Enterprise-grade cloud solutions cut through these difficulties by enabling companies to spin up storage solutions as and when needed and make use of an ecosystem of third-party solutions to cope with diverse data ingestion and transformation needs. For example, migrating physical data centers to Microsoft’s Azure Platform helps pave the way for centralized Analytics Centers of Excellence to remain in-step with operational realities on the ground.

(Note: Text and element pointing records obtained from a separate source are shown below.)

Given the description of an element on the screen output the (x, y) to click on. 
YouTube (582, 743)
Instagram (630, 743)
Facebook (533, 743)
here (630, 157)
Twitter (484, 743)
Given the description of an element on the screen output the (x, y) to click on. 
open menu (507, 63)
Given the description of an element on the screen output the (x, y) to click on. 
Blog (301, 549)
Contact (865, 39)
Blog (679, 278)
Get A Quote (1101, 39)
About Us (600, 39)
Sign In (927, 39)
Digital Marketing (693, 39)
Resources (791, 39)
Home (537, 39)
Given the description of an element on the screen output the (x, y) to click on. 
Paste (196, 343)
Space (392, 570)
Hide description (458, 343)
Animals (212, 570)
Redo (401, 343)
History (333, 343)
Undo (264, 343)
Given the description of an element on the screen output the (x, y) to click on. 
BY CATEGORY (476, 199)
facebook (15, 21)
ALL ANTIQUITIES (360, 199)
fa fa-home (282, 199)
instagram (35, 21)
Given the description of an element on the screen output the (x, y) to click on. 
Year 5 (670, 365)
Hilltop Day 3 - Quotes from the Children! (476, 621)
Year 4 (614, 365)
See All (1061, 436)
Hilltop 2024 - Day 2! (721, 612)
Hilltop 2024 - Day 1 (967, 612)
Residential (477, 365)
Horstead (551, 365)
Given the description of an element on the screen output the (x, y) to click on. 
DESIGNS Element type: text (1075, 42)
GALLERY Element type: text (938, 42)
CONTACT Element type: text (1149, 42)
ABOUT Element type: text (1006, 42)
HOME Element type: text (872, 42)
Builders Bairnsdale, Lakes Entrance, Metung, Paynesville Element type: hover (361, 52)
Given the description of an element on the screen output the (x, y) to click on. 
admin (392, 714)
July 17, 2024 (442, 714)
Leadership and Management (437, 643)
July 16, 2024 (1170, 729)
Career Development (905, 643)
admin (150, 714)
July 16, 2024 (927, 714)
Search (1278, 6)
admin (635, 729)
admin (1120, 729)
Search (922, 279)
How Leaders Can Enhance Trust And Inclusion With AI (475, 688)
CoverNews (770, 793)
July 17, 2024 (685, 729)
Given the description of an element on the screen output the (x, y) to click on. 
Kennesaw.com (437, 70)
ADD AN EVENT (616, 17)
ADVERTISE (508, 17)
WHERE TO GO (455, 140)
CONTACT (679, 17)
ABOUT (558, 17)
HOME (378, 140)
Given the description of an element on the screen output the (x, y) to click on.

Data Point 4: Trust data-driven recommendations
Further downstream, analytics leaders are embracing automated driver discovery platforms to enable insights generation at scale, without sacrificing local market understanding. Previously, analysts and data scientists would search for correlations manually – a process that is slow, relies heavily on local market understanding and is difficult to refresh. By relying on a machine to surface potential drivers, AI solutions can be scaled quickly across geographies but still capture the individual dynamics of each local market.
Data Point 5: Action insights on the frontlines
Early adopters of AI analytics are already unlocking the benefits of operations-focused solutions. For example, a leading global snacks brand achieved a 1.5% uplift in convenience-store sales in a mature Latin American market, just by equipping its field team with store-level assortment recommendations. These insights require a dedicated data strategy that ensures the data stack continues to evolve over time as new sources of data emerge, enabling fast test-and-learn cycles.
Data Point 6: Democratize analytics to spark your analytic transformation
Making an enterprise-wide difference with analytics requires SMEs, CoE and business stakeholders to share, understand and collaborate across the entire analytic process.
AI analytics unlocks effective bottom-up decision-making, while frontline teams are likely to find themselves entrusted with even greater decision-making authority and influence, and an increasing share of investment. Using technology with a no-code/low-code environment and built-in explainability empowers teams to introduce rich, adaptive insights and ML models to business processes company-wide.